General library wrapping and calling LLMs for prompt engineering.
Project description
PREWL
Prompt Engineering Wrapper for LLMs (PREWL): A library for rapidly prototyping LLM-based applications via prompt engineering for NLU.
Usage
import prewl, json
# Load configuration for backend (e.g., GPT-3 credentials)

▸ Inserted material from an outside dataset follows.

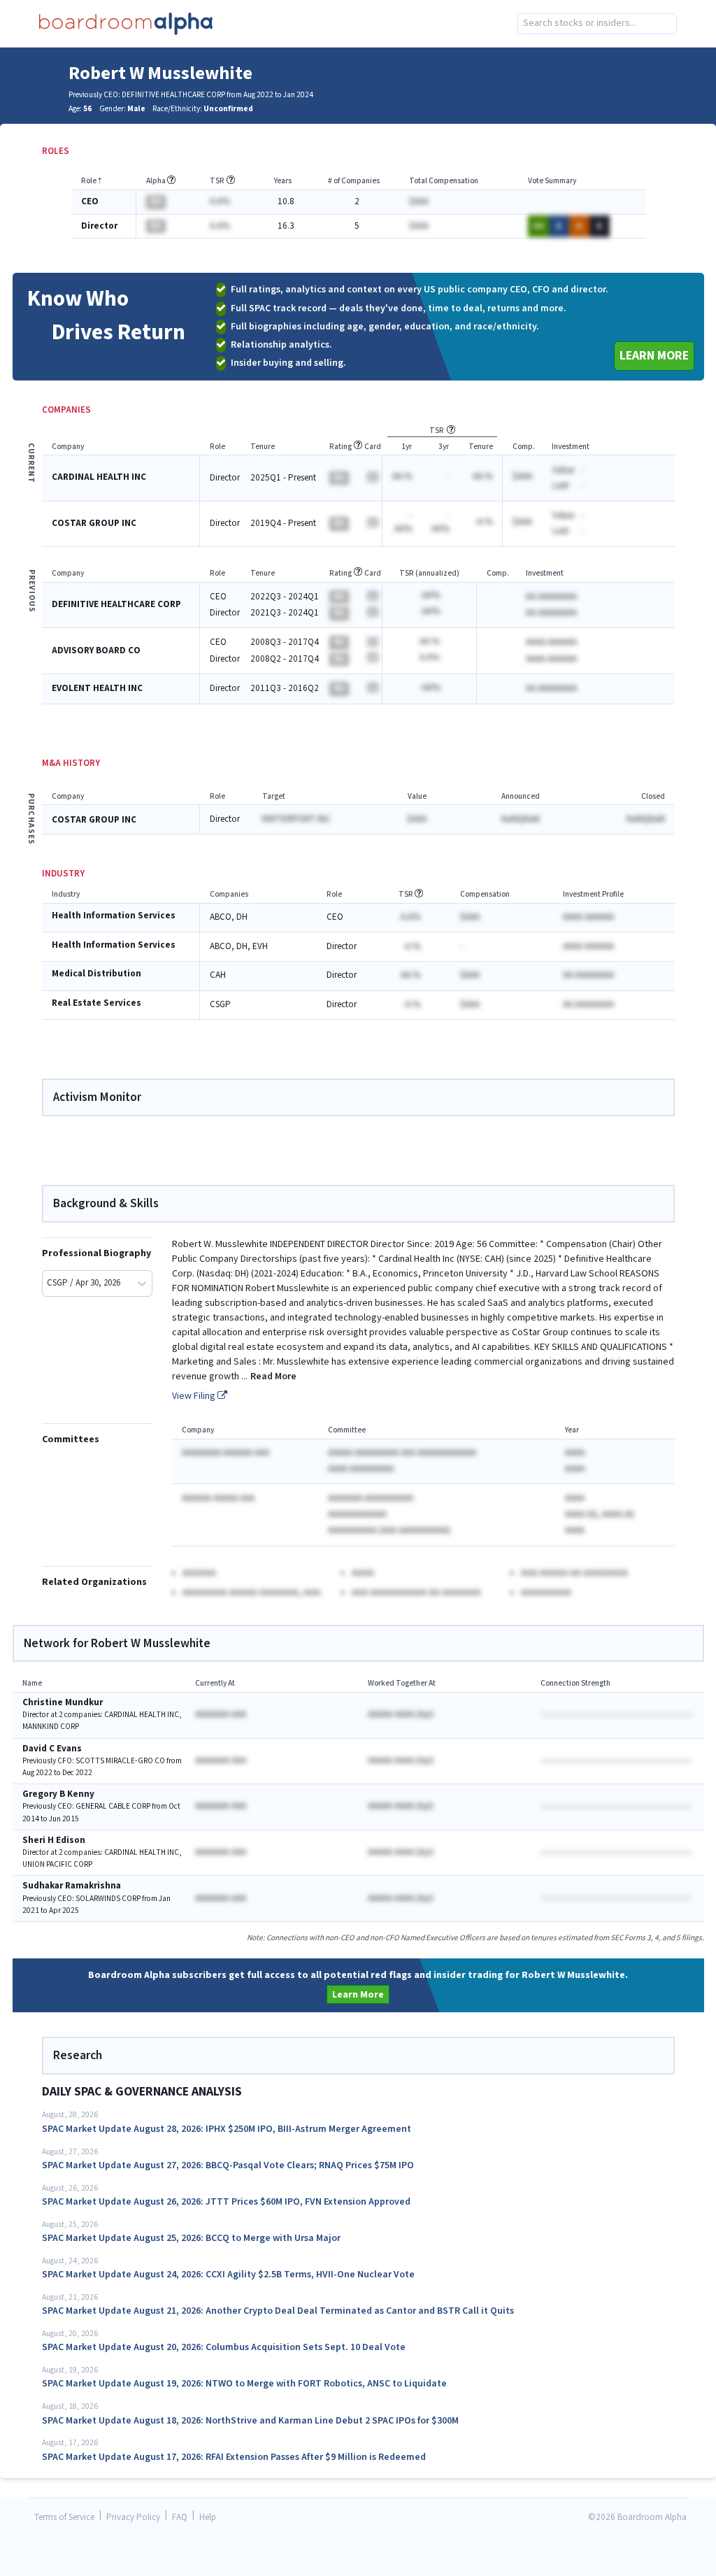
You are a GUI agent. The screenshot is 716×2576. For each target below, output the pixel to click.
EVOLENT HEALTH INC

prewl.configure("config.json")
# Load the example prompts
examples = prewl.load_promps("prompts.json")
PATTERN = """
Text: {text}
Sentiment: {sentiment}
"""
# Prompts objects
prompts = prewl.load_prompts(PATTERN, examples, output='sentiment')
# Build the backend-driven model that will be used
model = prewl.train(prompts) # Model object
# Use the model to build a prompt for the LLM, fetch the completion, and parse it
new_input = "This movie was off the hook!"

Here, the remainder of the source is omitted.